# How easy is it to get a Sig P320-RX?



## landon1296 (Apr 21, 2017)

So I decided I am going to buy a Sig P320, but I want the 320-RX and I'm worried about the difficulty of finding one new.

Have any of you had any experience in getting one? Was it hard? Easy? Any websites you've found success with?


----------



## Argon18smith (Nov 4, 2016)

I was told not till the end of the year (late fall) in Canada. I would imagine earlier where you are. Good luck. I was surprised to see it has a 6.5 lb trigger pull DA out of the box. I would have expected 3 lbs lighter.


----------



## bluewave (Mar 29, 2016)

I was told today that the full size P320 RX was being manufactured during May 2017 and the compacts would be manufactured next month.


----------



## SteamboatWillie (Jan 24, 2013)

I bought another 320 a few weeks ago; a 320cRX. I've been looking for one everywhere, all vendors show out of stock.
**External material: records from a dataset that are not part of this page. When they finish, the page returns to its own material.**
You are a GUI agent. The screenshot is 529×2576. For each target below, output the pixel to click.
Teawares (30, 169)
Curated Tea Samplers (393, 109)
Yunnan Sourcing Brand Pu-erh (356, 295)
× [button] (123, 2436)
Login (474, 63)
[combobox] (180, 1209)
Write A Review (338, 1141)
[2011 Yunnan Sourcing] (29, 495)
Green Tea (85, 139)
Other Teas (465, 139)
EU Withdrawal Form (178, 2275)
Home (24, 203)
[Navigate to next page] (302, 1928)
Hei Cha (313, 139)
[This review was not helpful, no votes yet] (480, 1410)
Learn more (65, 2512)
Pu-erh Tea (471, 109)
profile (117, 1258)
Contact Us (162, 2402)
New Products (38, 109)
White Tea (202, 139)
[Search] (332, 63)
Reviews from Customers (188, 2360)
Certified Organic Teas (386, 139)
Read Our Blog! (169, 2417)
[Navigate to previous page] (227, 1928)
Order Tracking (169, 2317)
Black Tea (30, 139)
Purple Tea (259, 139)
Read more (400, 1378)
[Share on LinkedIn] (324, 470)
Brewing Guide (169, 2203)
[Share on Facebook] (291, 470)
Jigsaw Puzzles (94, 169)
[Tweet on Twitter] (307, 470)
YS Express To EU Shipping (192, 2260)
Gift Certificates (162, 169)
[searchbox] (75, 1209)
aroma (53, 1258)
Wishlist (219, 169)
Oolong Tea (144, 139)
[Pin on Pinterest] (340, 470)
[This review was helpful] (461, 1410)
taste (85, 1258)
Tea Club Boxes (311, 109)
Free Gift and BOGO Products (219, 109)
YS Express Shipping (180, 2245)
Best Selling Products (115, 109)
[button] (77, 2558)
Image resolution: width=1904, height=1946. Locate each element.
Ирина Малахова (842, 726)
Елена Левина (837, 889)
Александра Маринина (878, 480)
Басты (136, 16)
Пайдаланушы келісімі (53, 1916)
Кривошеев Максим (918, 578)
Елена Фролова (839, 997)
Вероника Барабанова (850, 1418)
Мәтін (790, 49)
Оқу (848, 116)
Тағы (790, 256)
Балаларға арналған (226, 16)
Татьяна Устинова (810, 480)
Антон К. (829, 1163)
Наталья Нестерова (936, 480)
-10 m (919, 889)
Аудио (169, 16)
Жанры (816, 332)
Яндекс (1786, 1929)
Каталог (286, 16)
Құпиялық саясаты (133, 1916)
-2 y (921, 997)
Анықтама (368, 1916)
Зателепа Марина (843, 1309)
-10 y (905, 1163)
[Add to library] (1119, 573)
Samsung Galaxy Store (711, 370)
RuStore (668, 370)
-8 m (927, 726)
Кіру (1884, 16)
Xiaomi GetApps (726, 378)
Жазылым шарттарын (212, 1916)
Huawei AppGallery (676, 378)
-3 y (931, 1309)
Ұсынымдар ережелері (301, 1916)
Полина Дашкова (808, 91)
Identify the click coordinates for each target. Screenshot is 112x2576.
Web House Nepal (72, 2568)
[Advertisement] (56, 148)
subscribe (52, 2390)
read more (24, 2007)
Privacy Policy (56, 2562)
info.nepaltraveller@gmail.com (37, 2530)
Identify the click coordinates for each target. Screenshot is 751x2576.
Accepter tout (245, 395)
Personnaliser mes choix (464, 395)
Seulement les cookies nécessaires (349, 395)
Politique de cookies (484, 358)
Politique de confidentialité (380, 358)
I wandered into a Cabela's, walked up to the counter and there before me... several Sig 320s with the two tone RX compact right smack dab in the middle!

Turns out Cabela's also had, in addition to the ones in the case, SIX 320cRXs in inventory as well. Original price was $849.99. I got 5% off as a veteran and used $50 in "club points" that I got for getting a credit card for my wife and me. Total price out the door, with tax was $810. I know I may find one for less, but decided to pull the trigger when the opportunity presented itself!

So, it appears there are some to be had, and Cabela's seems to be one good place to look.

ETA - just checked Cabela's website - shows in stock for both full size and compact. They'll check inventory and ship within their stores to the one closest to you.


----------



## Blackhawkman (Apr 9, 2014)

Ain't my Dept! Have at 'em girls!


----------



## MrStankie (May 28, 2017)

Bass Pro Shops carry the Sig P320 RX Compact now.


----------